茫洋物見遊山記第73回
90歳になんなんとする、いや確かもっと年長組のはずの洋画家の一大回顧展覧会である。
画家は福岡の飯塚炭鉱の近辺で生まれた人らしく、幼時の記憶がボタ山とリンクしていて、その黒グロとした影像が、渡欧したベルギーの橙色の鉱山とオーバーラップしていく。
長い海外生活は彼に表層の自由と色彩の氾濫を与えたが、それはうわべだけの虚飾に過ぎず、帰国した画家は本邦の本来本然の実在と激しく格闘するようになる。

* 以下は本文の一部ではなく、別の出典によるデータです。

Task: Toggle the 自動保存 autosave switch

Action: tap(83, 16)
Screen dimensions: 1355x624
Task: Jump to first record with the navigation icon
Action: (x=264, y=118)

しかしそうやって悪戦苦闘しているうちに90年代にはそういう堅苦しい問題意識そのものがどうでもよくなって、というか無化されていき、ついに2000年代に突入すると武者小路実篤的ないわば無為にして化すとでもいう風な融通無下の心境に至りそうになるのだが、このいっけんよさげな行き方を、わたくし的には断固寸止めしてくれないと困る。
あなたのそのトレンドを、かの一休禅師や老子に比べると、たといおヌシが百歳になろうがまだまだ洟垂れ小僧の遊びの世界にとどまるに違いない。失礼ながら、貴君が戯れに描いた最新版の自画像に、その最高の到達点と遥かな未達点がともに明示されているではないか。
ああ、まことに芸術は長く、人世は短い。